How to complete this task: What lines of the material below hold the string "Open"? Copy them out.

*** Entries supplied Section Begins ***

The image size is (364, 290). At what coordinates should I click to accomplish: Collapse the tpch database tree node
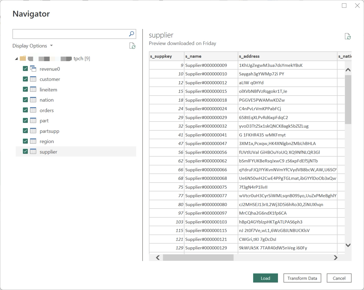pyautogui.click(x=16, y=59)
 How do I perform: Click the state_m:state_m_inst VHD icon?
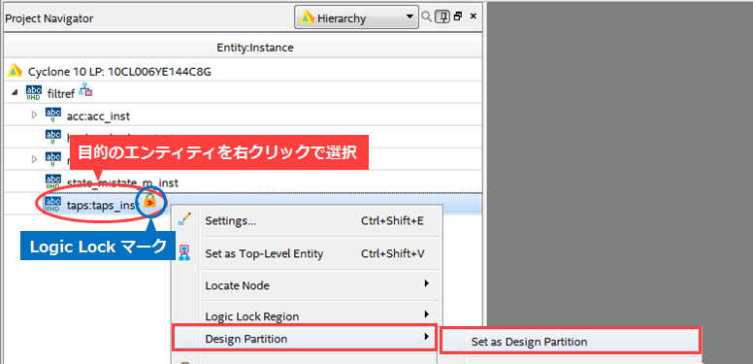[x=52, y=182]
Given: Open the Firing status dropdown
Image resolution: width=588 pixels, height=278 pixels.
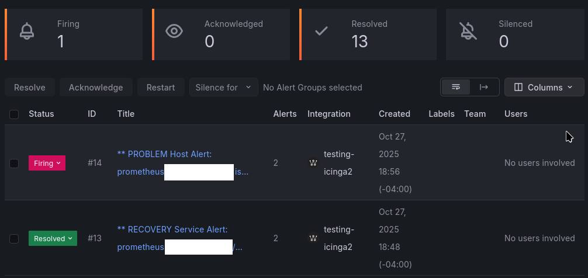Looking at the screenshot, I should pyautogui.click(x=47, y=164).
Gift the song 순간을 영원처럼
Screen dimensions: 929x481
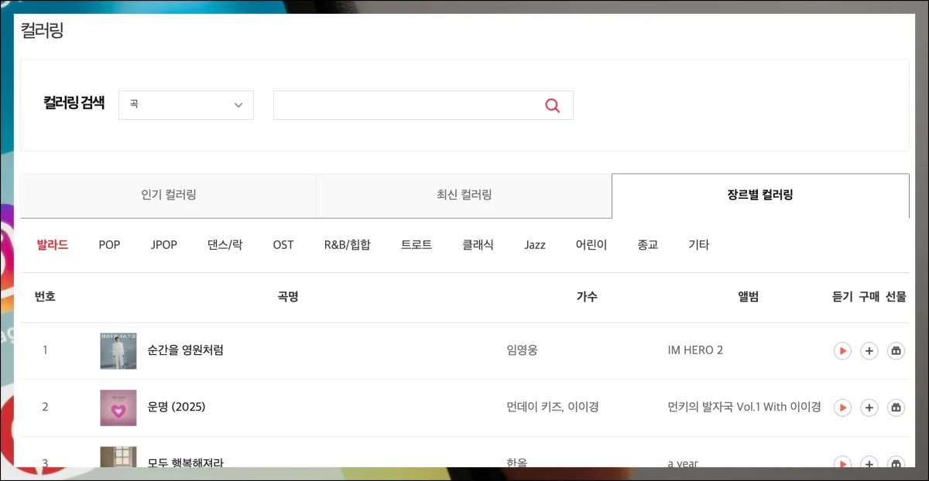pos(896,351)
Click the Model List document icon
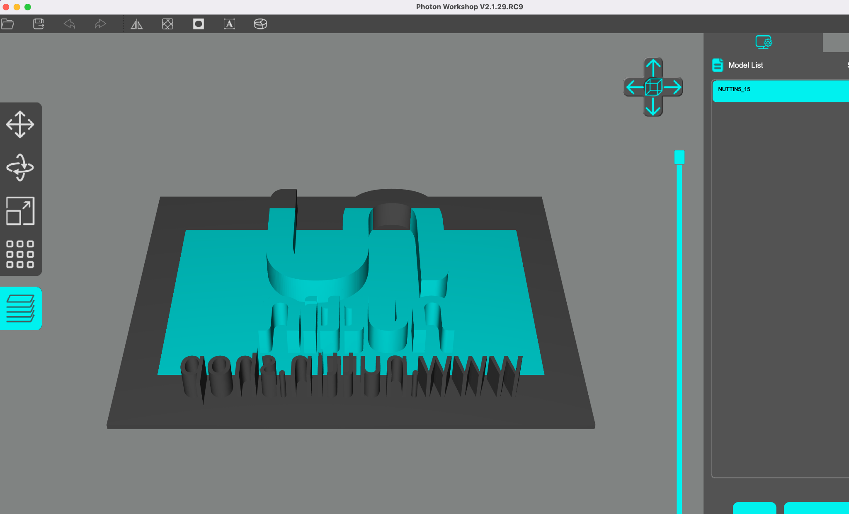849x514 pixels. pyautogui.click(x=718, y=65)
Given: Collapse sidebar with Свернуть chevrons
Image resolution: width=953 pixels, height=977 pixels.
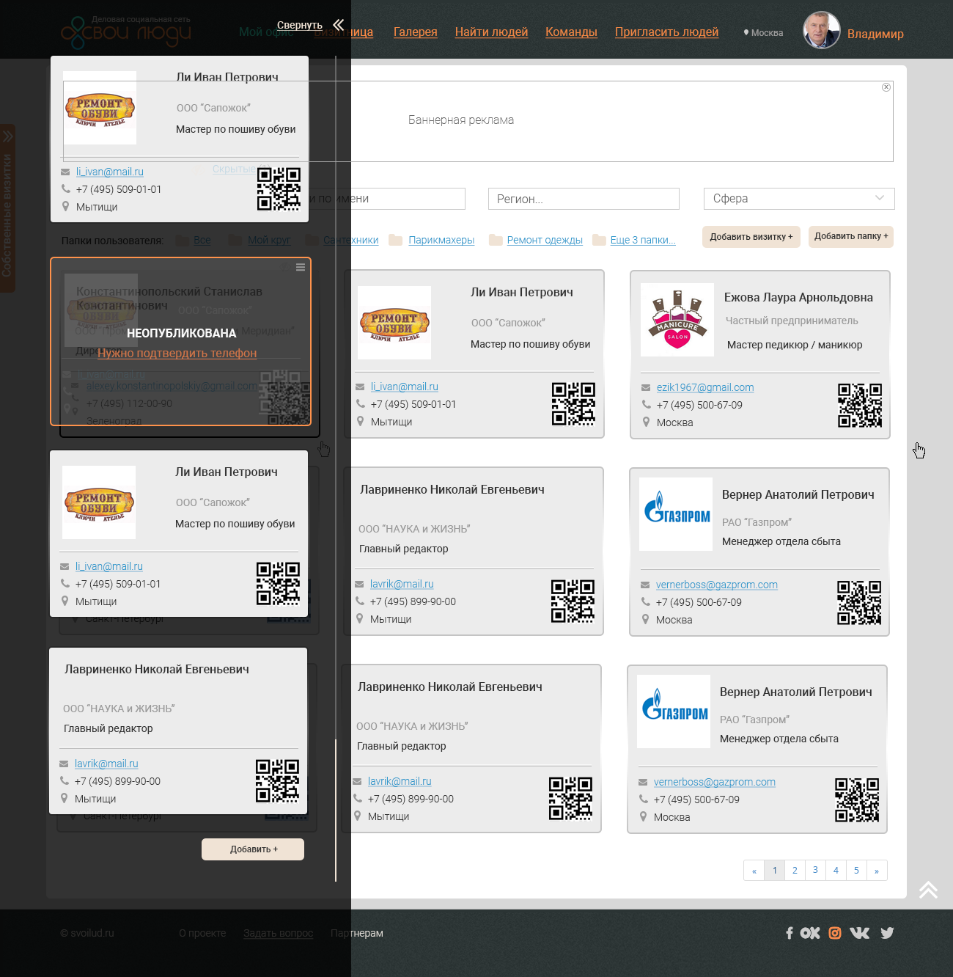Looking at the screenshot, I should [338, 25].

*** Entries supplied Section Ends ***
*** Entries supplied Section Begins ***

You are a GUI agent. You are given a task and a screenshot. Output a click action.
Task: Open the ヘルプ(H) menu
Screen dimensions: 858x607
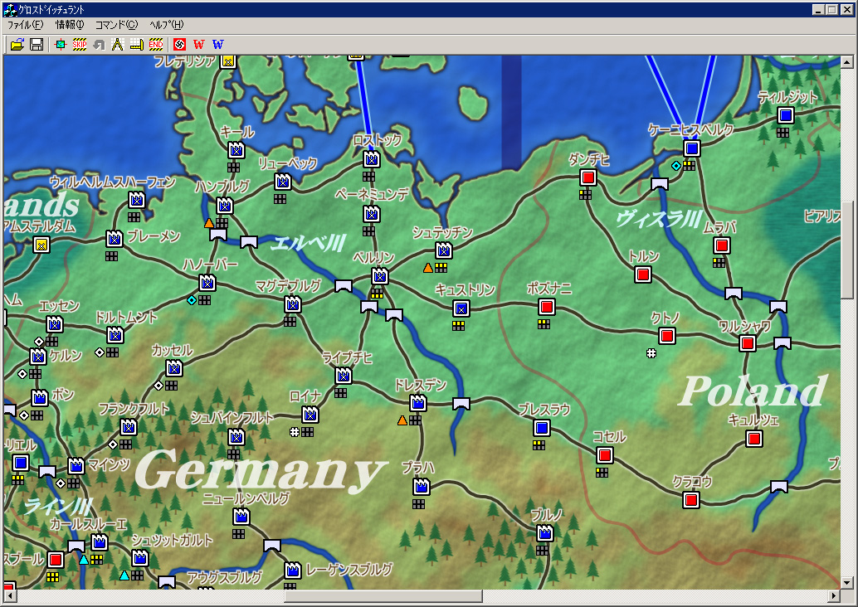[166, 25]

*** Entries supplied Section Ends ***

Solution to this problem:
Given: Open the Firing status dropdown
Task: Open the ヘルプ(H) menu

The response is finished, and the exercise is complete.